A New Family of Poisson Non-negative Matrix Factorization Methods Using the Shifted Log Link
Eric Weine, Peter Carbonetto, Rafael A. Irizarry, Matthew Stephens
TL;DR
This work introduces log1p Poisson NMF, a non-identity Poisson NMF where the mean is linked to the bilinear factorization via a shifted-log function g(λ; c) = α_c log(1 + λ / c). By varying c, the model smoothly transitions from additive to multiplicative component combinations, enabling more flexible interpretation of count data. The authors provide maximum-likelihood fitting algorithms and a scalable sparse-approximation scheme, along with theoretical results showing bi-concavity and limiting relationships to standard Poisson NMF and Poisson GLM-PCA. Through real and simulated data, they demonstrate that the choice of link function substantially impacts factor structure, sparsity, and interpretability, with practical implications for RNA-seq and text data analyses.
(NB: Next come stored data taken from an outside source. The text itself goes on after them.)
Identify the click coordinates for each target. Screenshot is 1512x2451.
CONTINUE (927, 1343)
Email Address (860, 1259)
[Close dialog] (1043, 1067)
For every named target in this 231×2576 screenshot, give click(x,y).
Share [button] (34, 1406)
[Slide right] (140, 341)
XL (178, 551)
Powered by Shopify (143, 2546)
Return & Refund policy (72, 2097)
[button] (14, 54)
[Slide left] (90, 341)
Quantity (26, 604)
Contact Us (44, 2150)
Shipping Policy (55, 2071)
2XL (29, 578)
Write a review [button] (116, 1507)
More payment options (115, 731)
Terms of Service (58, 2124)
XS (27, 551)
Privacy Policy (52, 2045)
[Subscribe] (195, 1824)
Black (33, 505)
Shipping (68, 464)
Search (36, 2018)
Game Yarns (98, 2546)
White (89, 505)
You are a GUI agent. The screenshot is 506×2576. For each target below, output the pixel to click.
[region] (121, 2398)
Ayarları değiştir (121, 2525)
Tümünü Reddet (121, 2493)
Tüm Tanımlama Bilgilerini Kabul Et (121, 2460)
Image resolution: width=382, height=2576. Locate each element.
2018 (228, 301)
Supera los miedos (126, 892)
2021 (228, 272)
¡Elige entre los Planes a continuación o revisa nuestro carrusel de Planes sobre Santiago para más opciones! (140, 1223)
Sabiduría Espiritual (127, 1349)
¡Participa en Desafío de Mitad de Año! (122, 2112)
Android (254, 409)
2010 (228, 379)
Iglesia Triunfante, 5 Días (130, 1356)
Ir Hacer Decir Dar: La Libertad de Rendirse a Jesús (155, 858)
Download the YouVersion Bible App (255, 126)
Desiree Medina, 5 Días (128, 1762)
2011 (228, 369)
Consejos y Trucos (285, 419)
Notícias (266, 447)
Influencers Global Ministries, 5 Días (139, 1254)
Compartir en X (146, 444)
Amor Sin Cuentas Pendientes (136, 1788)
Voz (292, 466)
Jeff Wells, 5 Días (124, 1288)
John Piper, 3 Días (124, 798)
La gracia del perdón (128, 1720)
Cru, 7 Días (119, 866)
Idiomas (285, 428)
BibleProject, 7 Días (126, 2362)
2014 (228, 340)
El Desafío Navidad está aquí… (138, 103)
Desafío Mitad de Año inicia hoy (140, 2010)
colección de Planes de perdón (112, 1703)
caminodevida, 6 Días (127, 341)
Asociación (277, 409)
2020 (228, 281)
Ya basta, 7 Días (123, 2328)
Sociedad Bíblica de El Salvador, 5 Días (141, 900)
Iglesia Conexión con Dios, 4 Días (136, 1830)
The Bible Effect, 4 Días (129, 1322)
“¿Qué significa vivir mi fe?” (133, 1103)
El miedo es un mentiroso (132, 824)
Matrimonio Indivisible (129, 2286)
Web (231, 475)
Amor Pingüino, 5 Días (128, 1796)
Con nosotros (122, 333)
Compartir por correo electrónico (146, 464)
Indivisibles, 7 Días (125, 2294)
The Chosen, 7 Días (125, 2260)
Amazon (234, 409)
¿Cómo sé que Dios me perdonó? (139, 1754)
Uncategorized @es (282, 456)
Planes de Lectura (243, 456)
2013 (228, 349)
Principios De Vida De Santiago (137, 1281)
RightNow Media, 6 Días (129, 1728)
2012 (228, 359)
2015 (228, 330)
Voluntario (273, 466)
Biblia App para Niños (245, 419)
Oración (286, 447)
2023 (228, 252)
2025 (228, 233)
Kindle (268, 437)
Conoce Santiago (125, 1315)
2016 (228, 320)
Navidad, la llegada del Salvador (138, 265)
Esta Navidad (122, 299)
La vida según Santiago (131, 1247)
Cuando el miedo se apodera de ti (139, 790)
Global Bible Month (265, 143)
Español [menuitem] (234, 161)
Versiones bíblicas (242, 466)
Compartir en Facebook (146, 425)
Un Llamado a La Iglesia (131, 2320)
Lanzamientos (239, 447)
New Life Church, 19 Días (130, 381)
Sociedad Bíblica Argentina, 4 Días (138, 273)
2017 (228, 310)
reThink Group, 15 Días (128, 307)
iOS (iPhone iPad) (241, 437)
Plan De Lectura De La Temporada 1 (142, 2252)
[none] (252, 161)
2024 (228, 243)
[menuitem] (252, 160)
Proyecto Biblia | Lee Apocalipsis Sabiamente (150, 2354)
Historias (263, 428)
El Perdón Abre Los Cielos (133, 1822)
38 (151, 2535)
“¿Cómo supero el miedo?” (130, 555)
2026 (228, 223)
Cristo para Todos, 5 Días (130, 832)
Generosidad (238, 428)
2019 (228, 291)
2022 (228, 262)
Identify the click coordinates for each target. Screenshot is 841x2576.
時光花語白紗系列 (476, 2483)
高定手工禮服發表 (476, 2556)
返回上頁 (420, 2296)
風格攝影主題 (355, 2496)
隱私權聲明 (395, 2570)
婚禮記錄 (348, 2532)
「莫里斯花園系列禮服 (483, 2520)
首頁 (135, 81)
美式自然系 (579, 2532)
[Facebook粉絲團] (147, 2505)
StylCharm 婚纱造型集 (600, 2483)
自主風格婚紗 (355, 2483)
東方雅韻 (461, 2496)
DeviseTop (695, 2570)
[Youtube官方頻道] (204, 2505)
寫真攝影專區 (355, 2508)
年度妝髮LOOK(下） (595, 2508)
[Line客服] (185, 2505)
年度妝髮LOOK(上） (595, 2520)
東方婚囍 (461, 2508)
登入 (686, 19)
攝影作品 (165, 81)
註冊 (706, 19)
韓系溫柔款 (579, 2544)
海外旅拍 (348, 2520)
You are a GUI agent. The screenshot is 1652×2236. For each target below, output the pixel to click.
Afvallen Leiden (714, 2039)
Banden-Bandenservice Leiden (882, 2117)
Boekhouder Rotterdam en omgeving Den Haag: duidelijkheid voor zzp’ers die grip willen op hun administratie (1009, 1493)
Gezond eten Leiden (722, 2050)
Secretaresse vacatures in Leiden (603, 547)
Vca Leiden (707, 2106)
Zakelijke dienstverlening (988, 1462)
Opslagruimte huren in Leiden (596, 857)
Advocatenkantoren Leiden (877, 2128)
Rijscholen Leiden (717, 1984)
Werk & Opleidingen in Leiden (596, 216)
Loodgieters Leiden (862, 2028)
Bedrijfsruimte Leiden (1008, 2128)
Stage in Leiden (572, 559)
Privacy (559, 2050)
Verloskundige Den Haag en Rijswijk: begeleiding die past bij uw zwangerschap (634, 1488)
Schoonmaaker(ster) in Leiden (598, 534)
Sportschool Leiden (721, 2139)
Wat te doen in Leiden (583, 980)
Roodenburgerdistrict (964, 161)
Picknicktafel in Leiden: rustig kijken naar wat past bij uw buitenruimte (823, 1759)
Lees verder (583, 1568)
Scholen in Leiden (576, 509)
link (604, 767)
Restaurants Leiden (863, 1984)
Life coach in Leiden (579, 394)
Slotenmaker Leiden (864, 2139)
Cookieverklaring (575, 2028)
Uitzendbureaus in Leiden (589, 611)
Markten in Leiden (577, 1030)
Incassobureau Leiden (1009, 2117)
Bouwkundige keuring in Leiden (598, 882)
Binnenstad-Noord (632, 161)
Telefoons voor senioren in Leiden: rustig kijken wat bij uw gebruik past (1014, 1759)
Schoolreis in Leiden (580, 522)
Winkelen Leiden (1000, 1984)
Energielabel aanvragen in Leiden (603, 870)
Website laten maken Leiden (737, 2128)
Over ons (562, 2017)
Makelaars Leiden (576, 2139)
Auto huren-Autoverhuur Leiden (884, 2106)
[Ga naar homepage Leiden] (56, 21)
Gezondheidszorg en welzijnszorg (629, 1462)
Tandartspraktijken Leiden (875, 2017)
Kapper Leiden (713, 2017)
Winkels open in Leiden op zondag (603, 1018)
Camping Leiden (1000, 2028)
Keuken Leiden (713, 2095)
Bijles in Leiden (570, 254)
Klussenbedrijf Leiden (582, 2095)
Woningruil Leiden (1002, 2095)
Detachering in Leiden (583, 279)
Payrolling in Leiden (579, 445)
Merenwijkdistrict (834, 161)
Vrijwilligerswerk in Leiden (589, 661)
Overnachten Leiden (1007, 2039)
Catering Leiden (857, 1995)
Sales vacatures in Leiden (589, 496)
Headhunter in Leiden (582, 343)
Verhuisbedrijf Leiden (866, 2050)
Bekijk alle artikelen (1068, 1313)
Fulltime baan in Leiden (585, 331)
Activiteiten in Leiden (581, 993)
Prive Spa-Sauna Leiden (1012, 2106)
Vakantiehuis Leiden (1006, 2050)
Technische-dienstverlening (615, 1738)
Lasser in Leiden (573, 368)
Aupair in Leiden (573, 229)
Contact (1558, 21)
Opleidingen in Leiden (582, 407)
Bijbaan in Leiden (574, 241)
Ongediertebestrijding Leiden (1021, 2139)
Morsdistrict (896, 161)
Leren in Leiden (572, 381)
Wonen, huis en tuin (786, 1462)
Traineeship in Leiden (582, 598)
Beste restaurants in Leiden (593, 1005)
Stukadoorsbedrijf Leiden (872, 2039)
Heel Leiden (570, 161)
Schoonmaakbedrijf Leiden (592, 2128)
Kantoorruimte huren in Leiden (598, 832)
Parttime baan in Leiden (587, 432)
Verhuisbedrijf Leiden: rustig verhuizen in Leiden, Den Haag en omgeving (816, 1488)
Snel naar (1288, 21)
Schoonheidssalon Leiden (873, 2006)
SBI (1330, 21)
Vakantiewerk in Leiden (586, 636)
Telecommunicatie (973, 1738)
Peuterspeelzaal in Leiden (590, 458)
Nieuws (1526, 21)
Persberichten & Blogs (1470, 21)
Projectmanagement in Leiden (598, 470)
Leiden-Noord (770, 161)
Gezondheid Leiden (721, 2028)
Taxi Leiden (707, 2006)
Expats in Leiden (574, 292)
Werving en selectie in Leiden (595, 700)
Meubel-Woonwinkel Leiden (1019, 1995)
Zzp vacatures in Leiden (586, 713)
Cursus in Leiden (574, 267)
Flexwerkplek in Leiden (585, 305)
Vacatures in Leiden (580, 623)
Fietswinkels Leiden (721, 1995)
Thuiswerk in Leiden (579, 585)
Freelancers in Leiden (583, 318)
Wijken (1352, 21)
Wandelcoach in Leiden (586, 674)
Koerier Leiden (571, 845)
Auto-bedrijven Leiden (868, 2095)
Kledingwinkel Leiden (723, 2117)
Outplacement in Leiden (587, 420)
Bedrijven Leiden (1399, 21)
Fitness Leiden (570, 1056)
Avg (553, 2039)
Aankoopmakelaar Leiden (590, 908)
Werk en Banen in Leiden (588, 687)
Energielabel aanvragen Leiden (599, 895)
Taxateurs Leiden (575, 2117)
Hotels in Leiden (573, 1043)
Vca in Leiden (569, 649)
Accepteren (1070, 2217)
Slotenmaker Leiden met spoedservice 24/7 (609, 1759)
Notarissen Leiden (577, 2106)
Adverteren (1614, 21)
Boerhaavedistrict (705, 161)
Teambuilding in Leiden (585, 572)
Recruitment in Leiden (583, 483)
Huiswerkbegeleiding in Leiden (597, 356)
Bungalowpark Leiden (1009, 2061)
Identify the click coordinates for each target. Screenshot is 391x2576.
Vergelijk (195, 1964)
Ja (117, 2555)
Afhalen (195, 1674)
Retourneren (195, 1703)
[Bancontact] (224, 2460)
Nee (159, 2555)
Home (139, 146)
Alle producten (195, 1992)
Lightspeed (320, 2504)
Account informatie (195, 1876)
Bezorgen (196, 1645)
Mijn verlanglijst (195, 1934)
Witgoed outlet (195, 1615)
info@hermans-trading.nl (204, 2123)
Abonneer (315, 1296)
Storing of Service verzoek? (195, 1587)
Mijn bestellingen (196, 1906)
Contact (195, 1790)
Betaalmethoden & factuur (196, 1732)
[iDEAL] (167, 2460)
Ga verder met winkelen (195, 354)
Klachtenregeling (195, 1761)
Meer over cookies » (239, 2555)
The methodology is further supported by reproducible code and a thorough comparison of approximation approaches, positioning log1p NMF as a versatile exploratory tool for count data analysis.
Abstract
Poisson non-negative matrix factorization (NMF) is a widely used method to find interpretable "parts-based" decompositions of count data. While many variants of Poisson NMF exist, existing methods assume that the "parts" in the decomposition combine additively. This assumption may be natural in some settings, but not in others. Here we introduce Poisson NMF with the shifted-log link function to relax this assumption. The shifted-log link function has a single tuning parameter, and as this parameter varies the model changes from assuming that parts combine additively (i.e., standard Poisson NMF) to assuming that parts combine more multiplicatively. We provide an algorithm to fit this model by maximum likelihood, and also an approximation that substantially reduces computation time for large, sparse datasets (computations scale with the number of non-zero entries in the data matrix). We illustrate these new methods on a variety of real datasets. Our examples show how the choice of link function in Poisson NMF can substantively impact the results, and how in some settings the use of a shifted-log link function may improve interpretability compared with the standard, additive link.